On 03/31/2016 12:46 AM, Johannes Berg wrote:
On Wed, 2016-03-30 at 09:52 -0700, Ben Greear wrote:
If someone can fix rhashtable, then great.
I read some earlier comments [1] back when someone else reported
similar problems, and the comments seemed to indicate that rhashtable
was broken in this manner on purpose to protect against hashing
attacks.
If you are baking in this type of policy to what should be a basic
data-type, then it is not useful for how it is being used in
the mac80211 stack.
[1] http://lkml.iu.edu/hypermail/linux/kernel/1512.2/01681.html
That's not really saying it's purposely broken, that's more saying that
Herbert didn't see a point in fixing a case that has awful behaviour
already.
However, I'm confused now - we can much more easily live with
*insertion* failures, as the linked email indicates, than *deletion*
failures, which I think you had indicated originally. Are you really
seeing *deletion* failures?
If there are in fact *deletion* failures then I think we really need to
address those in rhashtable, no matter the worst-case behaviour of the
hashing or keys, since we should be able to delete entries in order to
get back to something reasonable.

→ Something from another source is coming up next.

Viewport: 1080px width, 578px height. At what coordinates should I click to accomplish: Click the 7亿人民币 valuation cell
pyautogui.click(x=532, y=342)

Looking at the code though, I don't
actually see that happening.
If you're seeing only *insertion* failures, which you indicated in the
root of this thread, then I think for the general case in mac80211 we
can live with that - we use a seeded jhash for the hash function, and
since in the general case we cannot accept entries with identical MAC
addresses to start with, it shouldn't be possible to run into this
problem under normal use cases.
I see insertion failure, and then later, if of course fails to delete
as well since it was never inserted to begin with. There is no good
way to deal with insertion error, so just need to fix the hashtable.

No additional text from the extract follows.